Facts
- The defendant, Campbell, was observed loitering outside a small suburban post office.
- When police officers approached and detained him they found:
- A loaded-looking imitation firearm concealed beneath his jacket.
- A handwritten note addressed to the cashier that read, in effect, “This is a robbery—hand over the money.”
- Campbell admitted in interview that he intended to rob the post office once the premises became less busy, but he had not yet stepped across the threshold, threatened a member of staff, or produced either the weapon or the note to any person.
- He was nevertheless charged under section 1(1) of the Criminal Attempts Act 1981 with attempted robbery.
Issues
- Did Campbell’s conduct pass the legal line separating “mere preparation” from the actus reus of an attempt?
- Can possession in public of both an imitation firearm and a note of demand, together with an admitted intention to rob, satisfy the proximity requirement of an attempted robbery?
Decision
- The Court of Appeal (Criminal Division) allowed the appeal and quashed the conviction.
- The judges accepted that Campbell had the requisite mens rea—he intended to commit robbery.
- However, the acts relied upon by the prosecution remained preliminary. Campbell had not entered the building, confronted staff, produced the gun, or issued the threatening note.
- On those facts the court ruled that the defendant had not “embarked upon the crime proper” but was still at a preparatory stage.
- Accordingly the statutory requirement that the defendant do an act “more than merely preparatory” to the commission of the offence (Criminal Attempts Act 1981, s 1(1)) was not met.
Legal Principles
- Section 1(1) of the Criminal Attempts Act 1981 requires proof that the accused does an act that is “more than merely preparatory” to the full offence. The phrase establishes a functional test of proximity rather than a rigid formula.
- Earlier authorities such as Boyle and Boyle (1987) and more contemporary cases like Gullefer (1990) indicate that the court must ask whether the defendant has done something that can only sensibly be regarded as part of the execution of the full crime.
- By contrast, acts that can still be readily abandoned without confronting the victim are ordinarily preparatory.
- R v Campbell confirms that standing outside a target premises, even while armed and possessed of a demand note, does not cross the line in a robbery context. There must be a step that places the victim in immediate jeopardy or begins the execution phase, for example entry with the weapon or direct communication of the threat.
- The case therefore refines the boundary between preparation and attempt, showing that proximity is assessed not merely by physical closeness but by whether the defendant has started the actual offence sequence.
Application to the Facts
- Campbell’s possession of disguise, weapon, and note demonstrated a settled plan, yet these items remained concealed.

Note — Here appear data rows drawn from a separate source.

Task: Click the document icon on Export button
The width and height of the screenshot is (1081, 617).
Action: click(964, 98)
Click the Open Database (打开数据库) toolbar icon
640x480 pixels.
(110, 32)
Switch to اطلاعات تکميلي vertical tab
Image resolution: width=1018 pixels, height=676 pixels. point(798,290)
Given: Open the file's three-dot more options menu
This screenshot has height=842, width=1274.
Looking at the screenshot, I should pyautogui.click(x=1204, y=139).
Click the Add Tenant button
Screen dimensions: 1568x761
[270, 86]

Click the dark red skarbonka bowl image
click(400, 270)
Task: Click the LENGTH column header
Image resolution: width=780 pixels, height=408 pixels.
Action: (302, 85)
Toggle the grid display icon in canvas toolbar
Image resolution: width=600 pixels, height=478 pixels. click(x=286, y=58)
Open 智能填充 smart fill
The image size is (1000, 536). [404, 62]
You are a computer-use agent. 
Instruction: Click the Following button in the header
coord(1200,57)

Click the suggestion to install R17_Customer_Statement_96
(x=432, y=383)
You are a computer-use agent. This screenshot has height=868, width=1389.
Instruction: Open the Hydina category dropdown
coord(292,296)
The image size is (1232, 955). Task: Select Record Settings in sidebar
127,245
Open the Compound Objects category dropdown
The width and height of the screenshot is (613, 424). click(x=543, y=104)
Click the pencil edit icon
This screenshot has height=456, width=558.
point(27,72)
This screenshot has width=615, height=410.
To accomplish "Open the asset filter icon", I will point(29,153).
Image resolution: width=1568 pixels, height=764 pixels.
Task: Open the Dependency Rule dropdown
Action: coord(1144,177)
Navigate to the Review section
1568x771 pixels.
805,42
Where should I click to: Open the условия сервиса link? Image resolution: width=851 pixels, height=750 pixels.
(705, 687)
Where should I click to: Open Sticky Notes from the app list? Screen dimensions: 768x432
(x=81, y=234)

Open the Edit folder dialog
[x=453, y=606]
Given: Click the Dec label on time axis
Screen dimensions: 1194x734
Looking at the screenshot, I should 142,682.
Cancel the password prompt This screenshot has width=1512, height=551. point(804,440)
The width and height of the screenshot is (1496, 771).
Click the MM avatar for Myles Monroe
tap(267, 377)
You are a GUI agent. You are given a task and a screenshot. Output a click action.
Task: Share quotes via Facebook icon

- His conduct lacked confrontation, compulsion, or any movement inside the building—the elements that would place employees or customers in immediate fear.
- The ability to retreat before any confrontation meant the offence had not begun. The “point of no return,” often cited in attempt cases, had not been reached.
Comparative Authority
- Gullefer (throwing himself onto a racetrack to void a bet) was held preparatory because he still had to reclaim the stake. Likewise, Geddes (found in a school toilet with binding materials) was preparatory because no child had been confronted. Campbell fits within the same reasoning pattern: equipment plus intent is inadequate without an act directly interacting with the victim or property.
Conclusion
R v Campbell reaffirms that attempted robbery demands not only intent but also an act that immediately precedes the completed offence. Because Campbell paused outside the post office and had not yet exposed the staff to threat or violence, the Court of Appeal concluded that his behaviour remained preparatory. The conviction for attempted robbery was therefore quashed, emphasizing that liability for attempt arises only when the defendant’s conduct has progressed beyond planning to the execution phase of the intended crime.